**WHAT YOU WILL DO:** In the records, starting at the line with "You are a GUI" and ending at the line with "Where should I", what do those lines read with "checkbox" replaced by "tick box" and nothing else changed? Give only those lines, without the pictures.

**DATA SUPPLIED:**
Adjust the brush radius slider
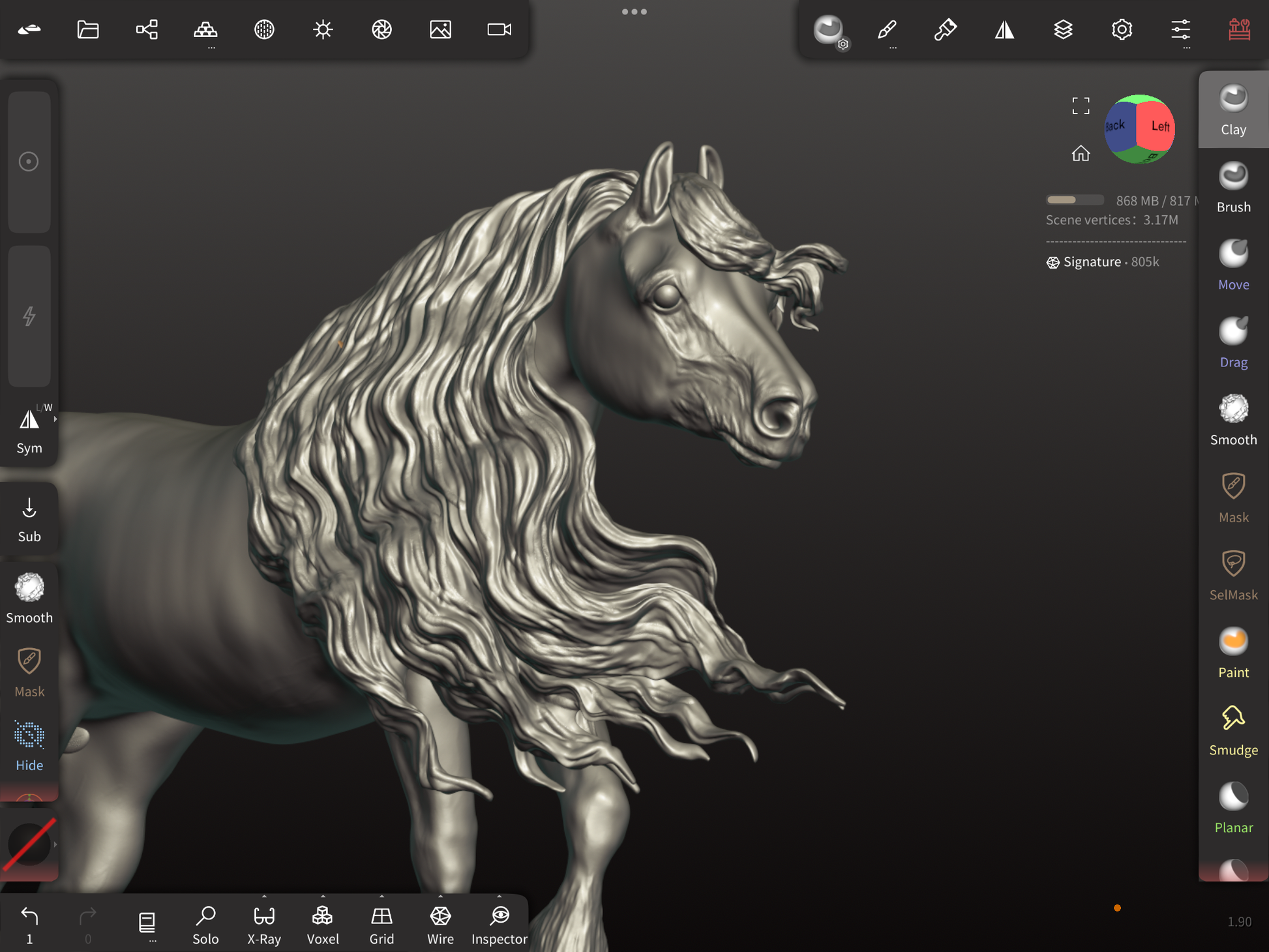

--

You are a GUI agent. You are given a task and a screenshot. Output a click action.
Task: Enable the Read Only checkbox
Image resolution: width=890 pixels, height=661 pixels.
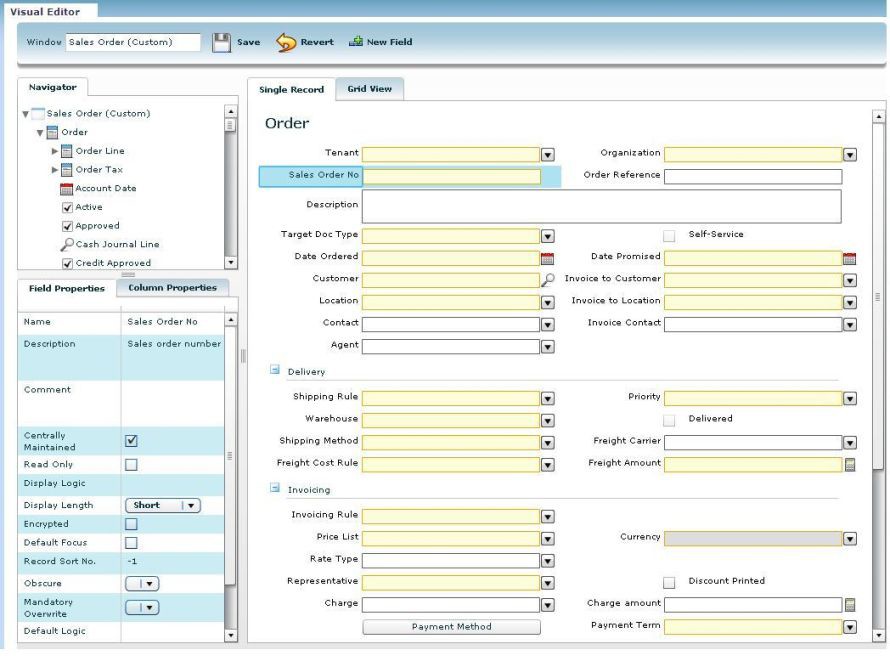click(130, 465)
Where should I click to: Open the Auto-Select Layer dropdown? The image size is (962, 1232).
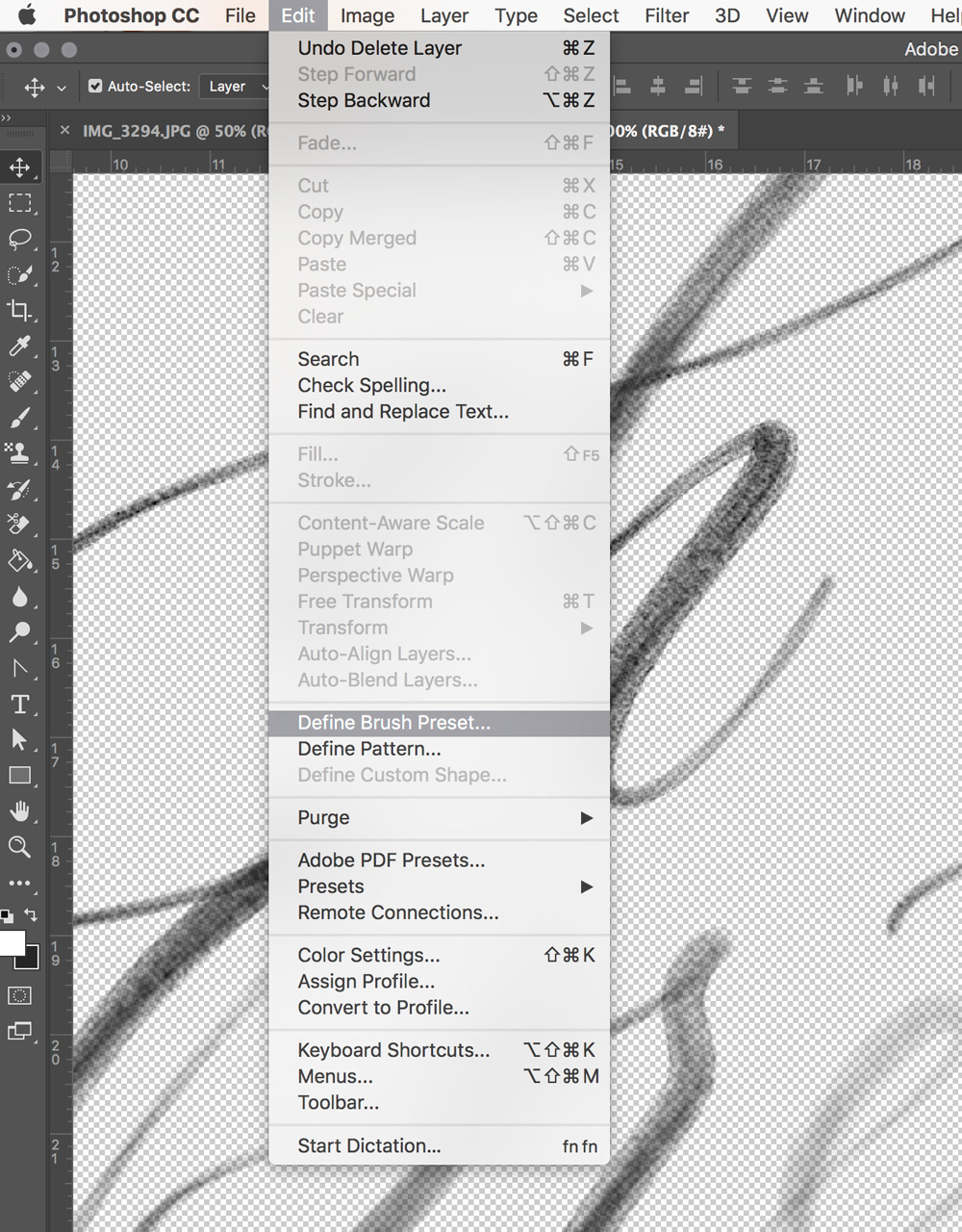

**FINISHED ANSWER:**
You are a GUI agent. You are given a task and a screenshot. Output a click action.
Task: Enable the Read Only tick box
Image resolution: width=890 pixels, height=661 pixels.
click(130, 465)
Where should I click to: Open the Auto-Select Layer dropdown? The image size is (962, 1232).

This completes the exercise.